__Dataset entries__:
►
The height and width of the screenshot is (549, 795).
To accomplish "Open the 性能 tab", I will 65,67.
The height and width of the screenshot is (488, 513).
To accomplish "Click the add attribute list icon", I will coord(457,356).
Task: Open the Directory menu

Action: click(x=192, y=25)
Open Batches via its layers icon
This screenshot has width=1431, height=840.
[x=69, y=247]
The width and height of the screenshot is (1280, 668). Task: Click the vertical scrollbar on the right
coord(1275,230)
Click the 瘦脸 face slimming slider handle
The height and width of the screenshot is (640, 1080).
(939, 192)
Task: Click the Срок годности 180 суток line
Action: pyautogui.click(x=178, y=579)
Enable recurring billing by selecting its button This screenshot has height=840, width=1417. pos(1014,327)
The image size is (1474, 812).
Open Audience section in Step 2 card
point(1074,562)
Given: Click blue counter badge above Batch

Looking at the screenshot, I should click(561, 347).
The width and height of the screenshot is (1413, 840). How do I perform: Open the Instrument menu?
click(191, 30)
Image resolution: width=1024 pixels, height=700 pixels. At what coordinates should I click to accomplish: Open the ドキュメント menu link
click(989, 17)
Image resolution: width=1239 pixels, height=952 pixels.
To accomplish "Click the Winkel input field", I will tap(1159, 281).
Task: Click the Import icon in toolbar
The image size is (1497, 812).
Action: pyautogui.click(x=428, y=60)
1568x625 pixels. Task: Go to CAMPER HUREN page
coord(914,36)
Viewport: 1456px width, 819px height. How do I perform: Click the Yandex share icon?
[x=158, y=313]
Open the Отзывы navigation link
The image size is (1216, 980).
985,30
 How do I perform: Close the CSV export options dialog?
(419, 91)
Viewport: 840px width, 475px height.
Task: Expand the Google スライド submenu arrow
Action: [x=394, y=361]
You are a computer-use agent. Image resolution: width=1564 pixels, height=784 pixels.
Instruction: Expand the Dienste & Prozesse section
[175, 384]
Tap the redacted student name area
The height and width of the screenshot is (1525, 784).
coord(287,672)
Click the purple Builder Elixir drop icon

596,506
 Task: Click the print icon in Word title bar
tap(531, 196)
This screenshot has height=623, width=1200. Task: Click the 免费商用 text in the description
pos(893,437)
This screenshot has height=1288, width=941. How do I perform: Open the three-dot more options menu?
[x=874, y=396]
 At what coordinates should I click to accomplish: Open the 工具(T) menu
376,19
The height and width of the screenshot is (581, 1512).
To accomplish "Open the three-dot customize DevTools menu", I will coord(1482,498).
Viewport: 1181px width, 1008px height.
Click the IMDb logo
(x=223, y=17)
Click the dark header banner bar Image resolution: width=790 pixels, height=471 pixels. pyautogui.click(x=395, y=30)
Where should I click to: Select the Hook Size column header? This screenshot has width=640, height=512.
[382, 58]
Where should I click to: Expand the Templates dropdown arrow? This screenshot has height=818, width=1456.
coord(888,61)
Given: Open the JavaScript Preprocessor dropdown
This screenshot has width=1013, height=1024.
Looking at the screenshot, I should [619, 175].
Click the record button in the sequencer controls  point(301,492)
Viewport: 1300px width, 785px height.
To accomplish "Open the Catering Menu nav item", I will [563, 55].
◄
Edit all the records above, replacing every "Where should I click to" with "Where do I click to" and leaving everything else unchanged.

The height and width of the screenshot is (549, 795).
To accomplish "Open the 性能 tab", I will 65,67.
The height and width of the screenshot is (488, 513).
To accomplish "Click the add attribute list icon", I will coord(457,356).
Task: Open the Directory menu

Action: click(x=192, y=25)
Open Batches via its layers icon
This screenshot has width=1431, height=840.
[x=69, y=247]
The width and height of the screenshot is (1280, 668). Task: Click the vertical scrollbar on the right
coord(1275,230)
Click the 瘦脸 face slimming slider handle
The height and width of the screenshot is (640, 1080).
(939, 192)
Task: Click the Срок годности 180 суток line
Action: pyautogui.click(x=178, y=579)
Enable recurring billing by selecting its button This screenshot has height=840, width=1417. pos(1014,327)
The image size is (1474, 812).
Open Audience section in Step 2 card
point(1074,562)
Given: Click blue counter badge above Batch

Looking at the screenshot, I should click(561, 347).
The width and height of the screenshot is (1413, 840). How do I perform: Open the Instrument menu?
click(191, 30)
Image resolution: width=1024 pixels, height=700 pixels. At what coordinates should I click to accomplish: Open the ドキュメント menu link
click(989, 17)
Image resolution: width=1239 pixels, height=952 pixels.
To accomplish "Click the Winkel input field", I will tap(1159, 281).
Task: Click the Import icon in toolbar
The image size is (1497, 812).
Action: pyautogui.click(x=428, y=60)
1568x625 pixels. Task: Go to CAMPER HUREN page
coord(914,36)
Viewport: 1456px width, 819px height. How do I perform: Click the Yandex share icon?
[x=158, y=313]
Open the Отзывы navigation link
The image size is (1216, 980).
985,30
 How do I perform: Close the CSV export options dialog?
(419, 91)
Viewport: 840px width, 475px height.
Task: Expand the Google スライド submenu arrow
Action: [x=394, y=361]
You are a computer-use agent. Image resolution: width=1564 pixels, height=784 pixels.
Instruction: Expand the Dienste & Prozesse section
[175, 384]
Tap the redacted student name area
The height and width of the screenshot is (1525, 784).
coord(287,672)
Click the purple Builder Elixir drop icon

596,506
 Task: Click the print icon in Word title bar
tap(531, 196)
This screenshot has height=623, width=1200. Task: Click the 免费商用 text in the description
pos(893,437)
This screenshot has height=1288, width=941. How do I perform: Open the three-dot more options menu?
[x=874, y=396]
 At what coordinates should I click to accomplish: Open the 工具(T) menu
376,19
The height and width of the screenshot is (581, 1512).
To accomplish "Open the three-dot customize DevTools menu", I will coord(1482,498).
Viewport: 1181px width, 1008px height.
Click the IMDb logo
(x=223, y=17)
Click the dark header banner bar Image resolution: width=790 pixels, height=471 pixels. pyautogui.click(x=395, y=30)
Where do I click to: Select the Hook Size column header? This screenshot has width=640, height=512.
[382, 58]
Where do I click to: Expand the Templates dropdown arrow? This screenshot has height=818, width=1456.
coord(888,61)
Given: Open the JavaScript Preprocessor dropdown
This screenshot has width=1013, height=1024.
Looking at the screenshot, I should [619, 175].
Click the record button in the sequencer controls  point(301,492)
Viewport: 1300px width, 785px height.
To accomplish "Open the Catering Menu nav item", I will [563, 55].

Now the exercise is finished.